O prefeito emérito da Congregação para as Causas dos Santos considera que a encíclica «Caritas in Veritat» tem um contributo “muito importante e actual”.
“A economia precisa da ética, a ética precisa da caridade e a caridade precisa da verdade. Este é o núcleo da encíclica”, explica, recordando palavras de Bento XVI ao referir que a depressão económica só será suprimida se “se vencer a depressão ideal e o esmorecer da esperança”.
“O problema da economia nunca será resolvido se os grandes políticos e economistas do mundo não tiverem a preocupação de seguir os princípios da ética, da ética humana, não a cristã. Se for humana já é cristã”.
Esta exigência obriga a uma “mudança de comportamentos”, mas segundo o Cardeal, “é o único caminho para uma solução eficaz que de outro modo não encontra solução”.

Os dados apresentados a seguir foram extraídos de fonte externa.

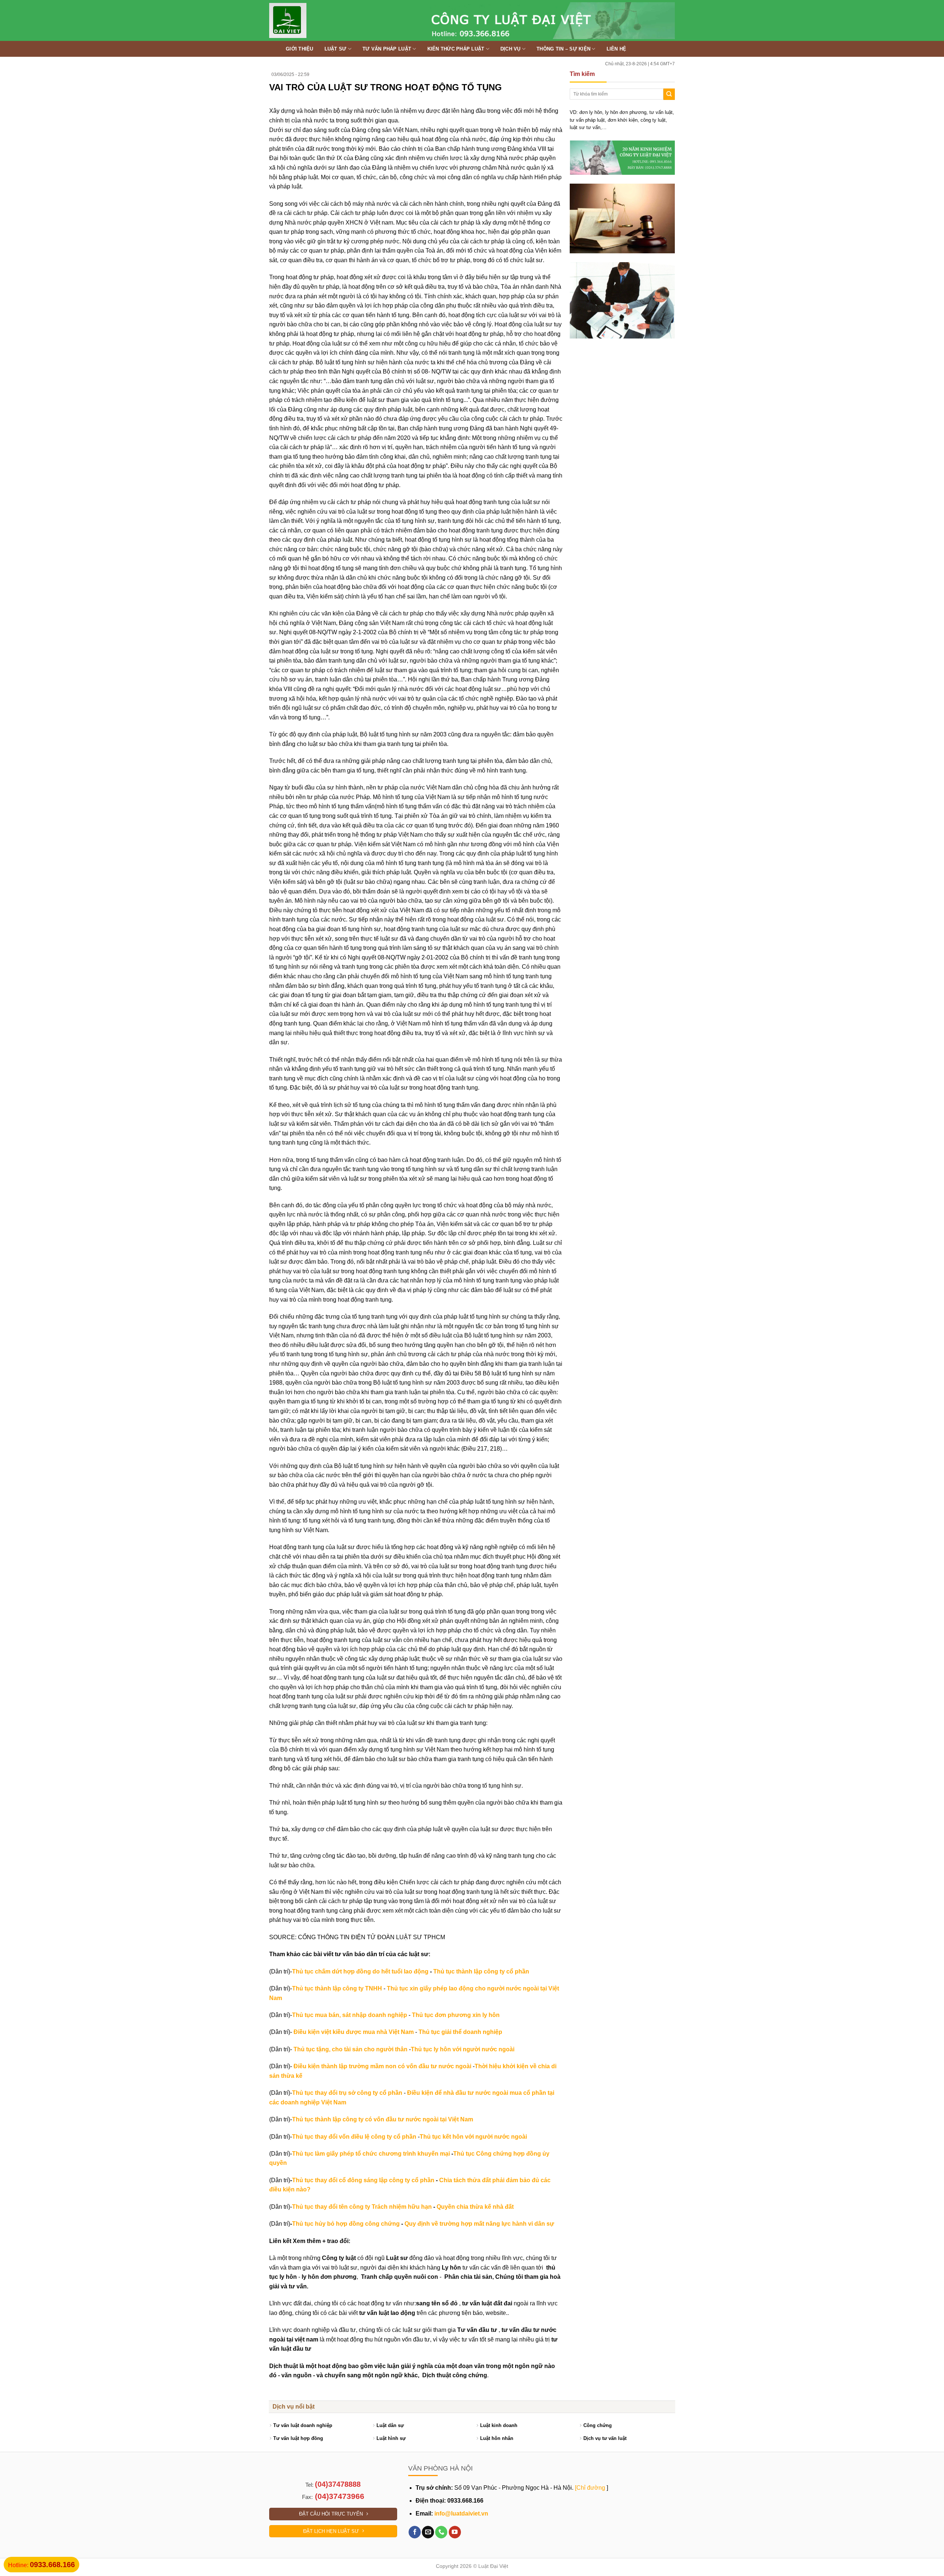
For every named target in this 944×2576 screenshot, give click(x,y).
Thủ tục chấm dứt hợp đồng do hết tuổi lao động (360, 1971)
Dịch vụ (510, 49)
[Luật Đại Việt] (308, 20)
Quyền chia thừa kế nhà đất (475, 2207)
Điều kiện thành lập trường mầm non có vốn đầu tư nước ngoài (382, 2066)
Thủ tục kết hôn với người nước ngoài (473, 2137)
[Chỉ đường (590, 2488)
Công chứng (597, 2425)
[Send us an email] (428, 2532)
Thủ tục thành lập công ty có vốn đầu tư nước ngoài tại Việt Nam (382, 2119)
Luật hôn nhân (496, 2438)
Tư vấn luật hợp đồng (298, 2438)
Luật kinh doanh (498, 2425)
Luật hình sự (391, 2438)
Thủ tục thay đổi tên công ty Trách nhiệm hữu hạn (362, 2207)
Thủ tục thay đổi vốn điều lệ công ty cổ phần (354, 2137)
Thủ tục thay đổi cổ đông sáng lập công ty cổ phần (363, 2180)
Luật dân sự (390, 2425)
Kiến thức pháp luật (456, 49)
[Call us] (441, 2532)
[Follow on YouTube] (455, 2532)
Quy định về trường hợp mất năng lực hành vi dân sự (479, 2224)
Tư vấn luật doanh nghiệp (302, 2425)
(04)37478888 (338, 2484)
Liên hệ (617, 49)
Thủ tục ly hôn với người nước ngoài (462, 2049)
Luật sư (335, 49)
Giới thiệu (299, 49)
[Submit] (669, 94)
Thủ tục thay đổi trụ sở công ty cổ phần (347, 2093)
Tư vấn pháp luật (386, 49)
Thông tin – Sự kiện (563, 49)
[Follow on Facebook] (415, 2532)
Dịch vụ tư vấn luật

A persistência no mesmo modelo económico, apesar de perpetuar a pobreza e as desigualdades, deve-se segundo o Cardeal Saraiva Martins a uma “miopia entre os governantes do mundo que não querem ver a realidade de que todos os homens são vítimas”.
O prefeito emérito considera “escandaloso” que no ano 2009 ainda haja mais de um bilião de pessoas a morrer de fome e na miséria. “É escandaloso que a cada três minutos morra uma criança no mundo. São problemas que deviam preocupar as pessoas. A solução para estes problemas é sempre a ética. Considerar o homem como homem e não pensar que o homem é para a economia. É ao contrário. O homem deve estar no centro de economia. Se nos esquecermos desta centralidade humana não conseguiremos resolver a crise actual, nem as que virão certamente”.

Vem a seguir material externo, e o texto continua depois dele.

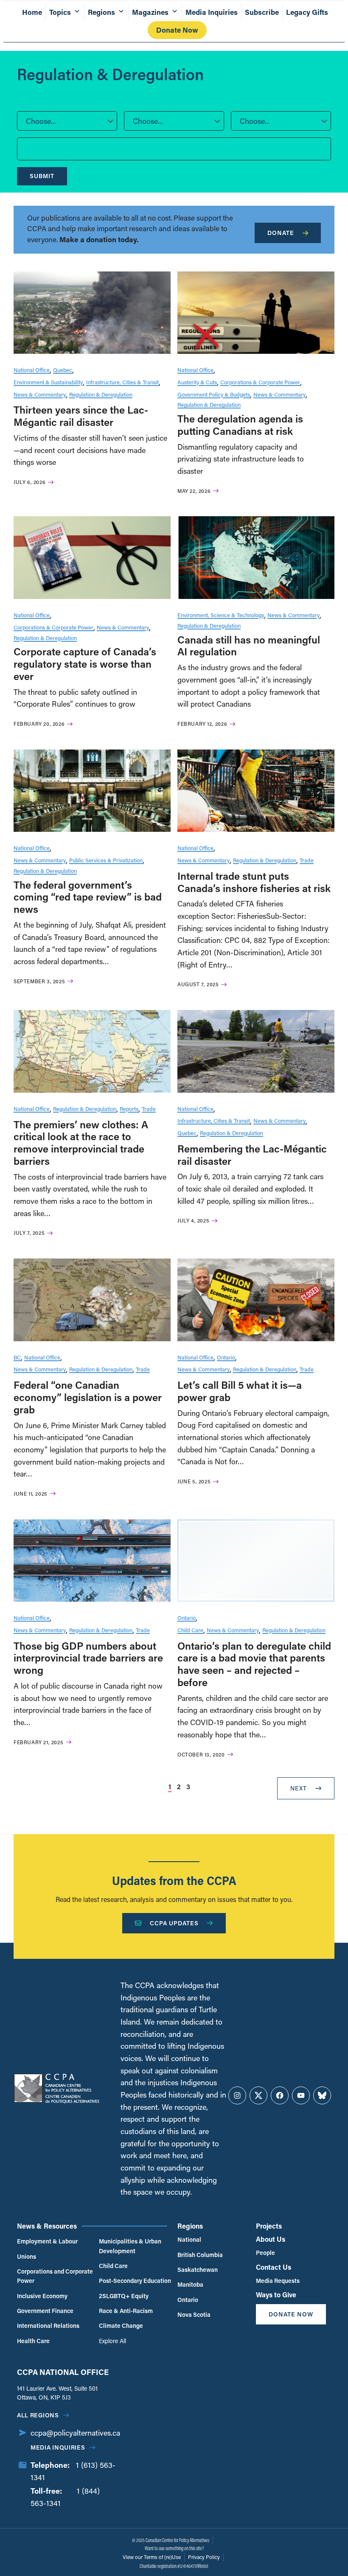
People (265, 2253)
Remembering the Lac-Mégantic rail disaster (252, 1154)
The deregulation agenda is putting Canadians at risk (240, 424)
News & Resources (47, 2225)
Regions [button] (101, 12)
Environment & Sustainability (48, 382)
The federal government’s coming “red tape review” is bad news (88, 897)
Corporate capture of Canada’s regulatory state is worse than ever (85, 663)
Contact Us (273, 2267)
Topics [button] (60, 12)
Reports (129, 1108)
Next (298, 1788)
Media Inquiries (211, 12)
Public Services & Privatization (106, 860)
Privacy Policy (204, 2557)
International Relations (48, 2325)
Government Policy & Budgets (213, 394)
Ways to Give (276, 2294)
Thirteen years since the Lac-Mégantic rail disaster (81, 415)
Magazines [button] (150, 12)
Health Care (33, 2341)
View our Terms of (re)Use (152, 2557)
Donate (280, 233)
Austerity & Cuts (197, 382)
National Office (32, 369)
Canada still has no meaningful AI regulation (248, 645)
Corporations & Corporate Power (260, 382)
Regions (190, 2225)
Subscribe (262, 12)
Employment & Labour (47, 2241)
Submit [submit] (42, 176)
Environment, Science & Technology (220, 614)
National (189, 2239)
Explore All (112, 2341)
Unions (26, 2256)
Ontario (226, 1357)
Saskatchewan (197, 2270)
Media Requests (278, 2281)
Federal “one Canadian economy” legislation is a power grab (88, 1397)
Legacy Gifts (307, 12)
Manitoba (190, 2284)
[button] (67, 121)
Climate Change (121, 2325)
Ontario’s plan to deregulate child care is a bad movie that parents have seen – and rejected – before (254, 1664)
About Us (270, 2239)
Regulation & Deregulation (100, 394)
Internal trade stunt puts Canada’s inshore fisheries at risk (254, 882)
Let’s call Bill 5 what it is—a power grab (239, 1391)
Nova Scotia (193, 2314)
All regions (38, 2415)
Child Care (190, 1629)
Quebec (62, 369)
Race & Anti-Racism (126, 2311)
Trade (307, 860)
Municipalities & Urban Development (130, 2245)
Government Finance (45, 2311)
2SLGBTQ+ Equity (124, 2296)
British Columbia (200, 2255)
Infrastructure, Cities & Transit (122, 382)
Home (32, 12)
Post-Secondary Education (135, 2281)
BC (17, 1357)
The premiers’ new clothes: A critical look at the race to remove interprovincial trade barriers (81, 1142)
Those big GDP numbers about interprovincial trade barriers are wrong (88, 1658)
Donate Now (177, 30)
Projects (269, 2225)
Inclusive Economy (42, 2296)
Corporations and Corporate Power (55, 2276)
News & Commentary (40, 394)
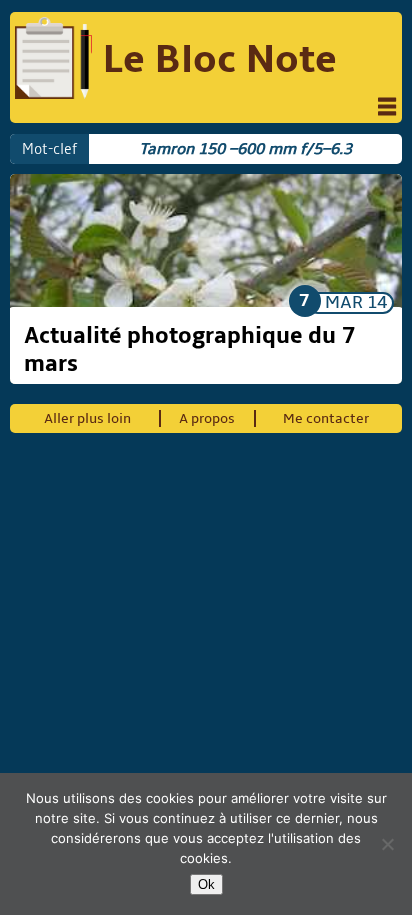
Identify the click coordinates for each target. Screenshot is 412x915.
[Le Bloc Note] (53, 60)
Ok (206, 884)
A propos (207, 418)
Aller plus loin (87, 418)
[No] (387, 844)
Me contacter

A Encíclica «Caritas in Veritate» recorda precisamente que o homem “tem de mudar de caminho, sem prescindir dos caminhos da ética, mas tê-los em conta para resolver os problemas para sempre”. O Cardeal Saraiva Martins acredita que este caminho é conseguido através de “pequenas mudanças mas também outras globais”.

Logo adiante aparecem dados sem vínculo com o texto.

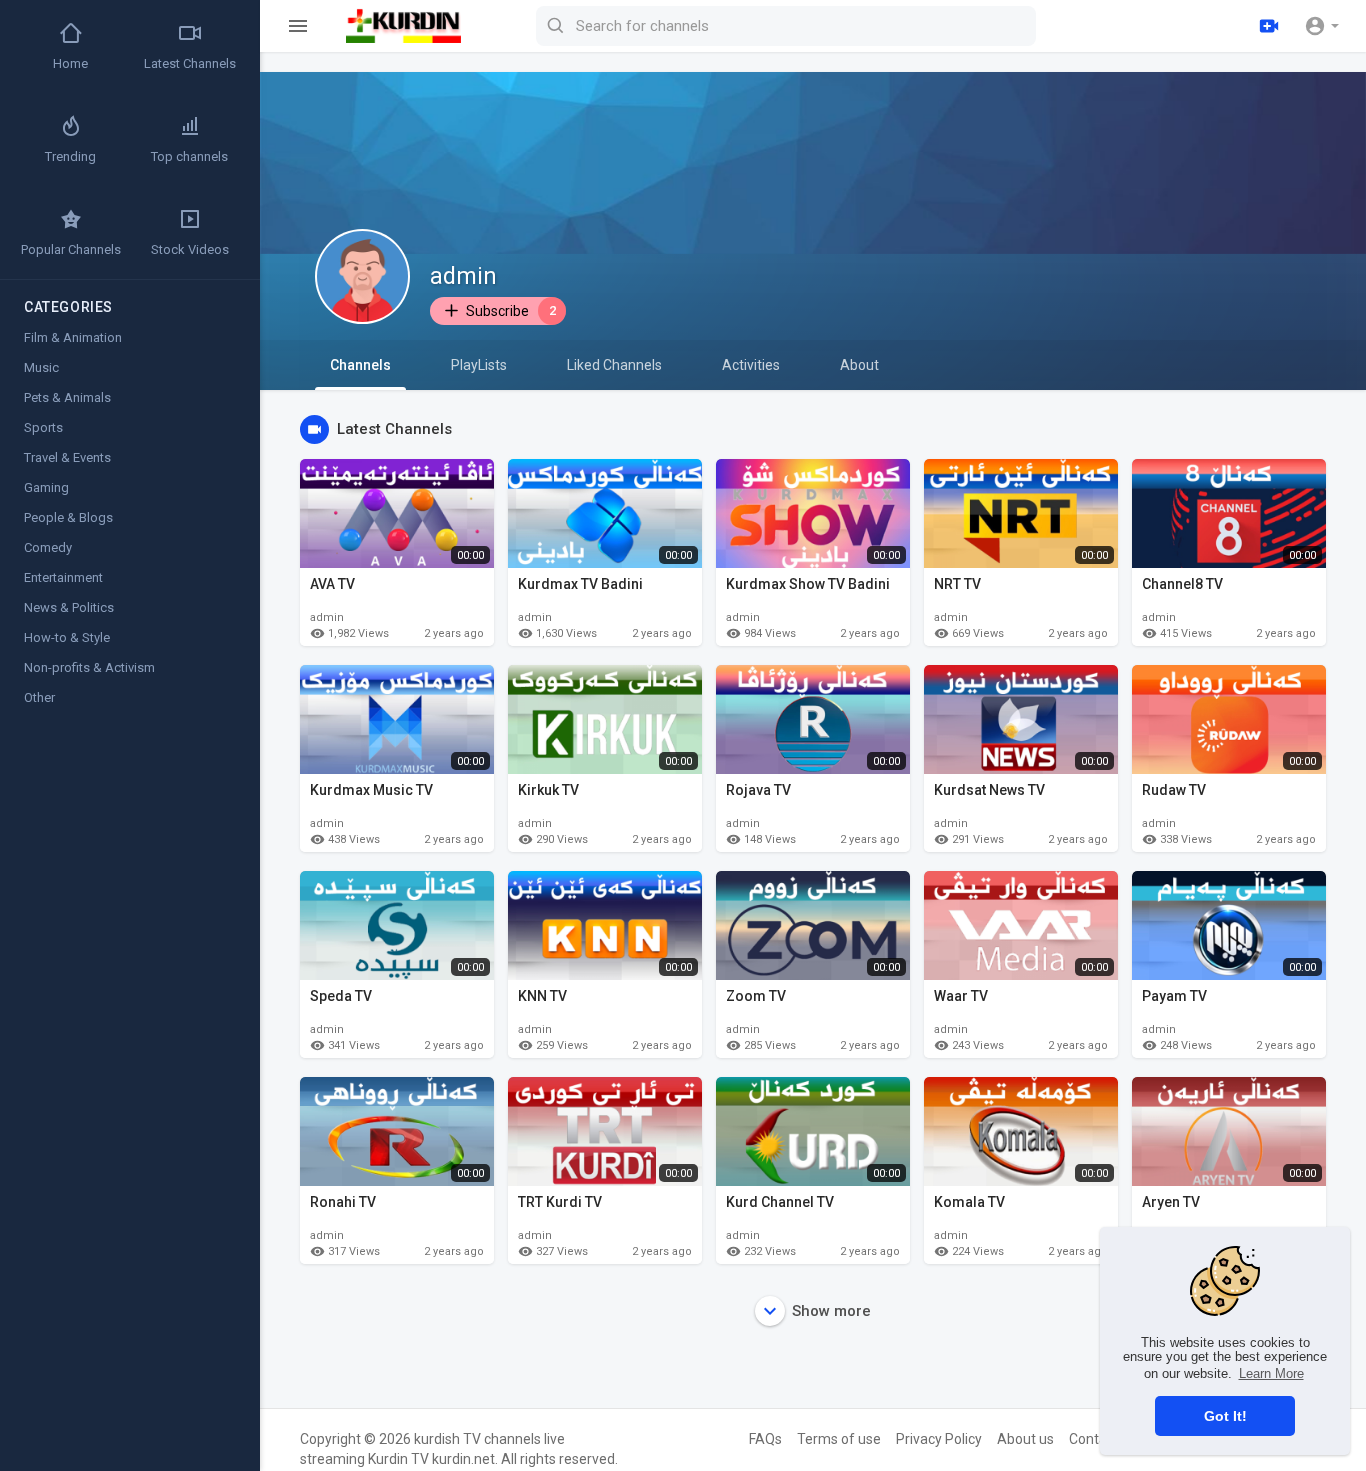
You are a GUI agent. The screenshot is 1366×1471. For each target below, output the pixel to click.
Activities (751, 365)
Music (41, 367)
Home (70, 63)
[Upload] (1269, 26)
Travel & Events (67, 457)
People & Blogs (68, 517)
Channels (360, 365)
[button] (1321, 26)
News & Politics (69, 607)
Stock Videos (190, 249)
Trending (70, 156)
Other (39, 697)
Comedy (48, 547)
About (859, 365)
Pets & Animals (67, 397)
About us (1025, 1439)
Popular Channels (71, 249)
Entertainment (63, 577)
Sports (43, 427)
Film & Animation (73, 337)
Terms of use (839, 1439)
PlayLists (479, 365)
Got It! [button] (1225, 1416)
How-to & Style (67, 637)
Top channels (189, 156)
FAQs (765, 1439)
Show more (831, 1311)
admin (463, 276)
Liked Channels (614, 365)
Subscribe (511, 311)
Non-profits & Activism (89, 667)
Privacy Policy (939, 1439)
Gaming (46, 487)
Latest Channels (190, 63)
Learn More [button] (1271, 1373)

“No mundo da globalização é preciso uma solução global”.
A necessidade da reforma das Nações Unidas, tal como pede Bento XVI na sua última encíclica, será possível se “os potentes o quiserem”. Depois de tantos anos de vida “as Nações Unidas precisam ser reformadas. O próprio Conselho de Segurança necessita de uma mudança, pois praticamente está na mão de um «grupinho»”.
O Cardeal Saraiva Martins afirma ainda que não sendo um problema directo para a Igreja se ocupar “acredito que as estruturas globais mereciam uma reforma. Isto supõe muita coragem. Há interesses de vários países, mas devemos dar a primazia ao bem da humanidade e não a um ou a outro país”.
Visita do Papa a Portugal
Acerca da visita que Bento XVI vai fazer a Portugal, em Maio de 2010, o Cardeal Saraiva Martins aponta o carácter ecclesial. “A abordagem a outros temas, inclusivamente junto de entidades governativas, estarão dependentes da vontade do Papa”.
A visita do Papa tem como intenção “visitar Fátima” para “sublinhar a importância que o fenómeno tem não só para os portugueses mas também para a Igreja universal”.
Quanto ao programa da visita “está dependente da disponibilidade de Bento XVI”.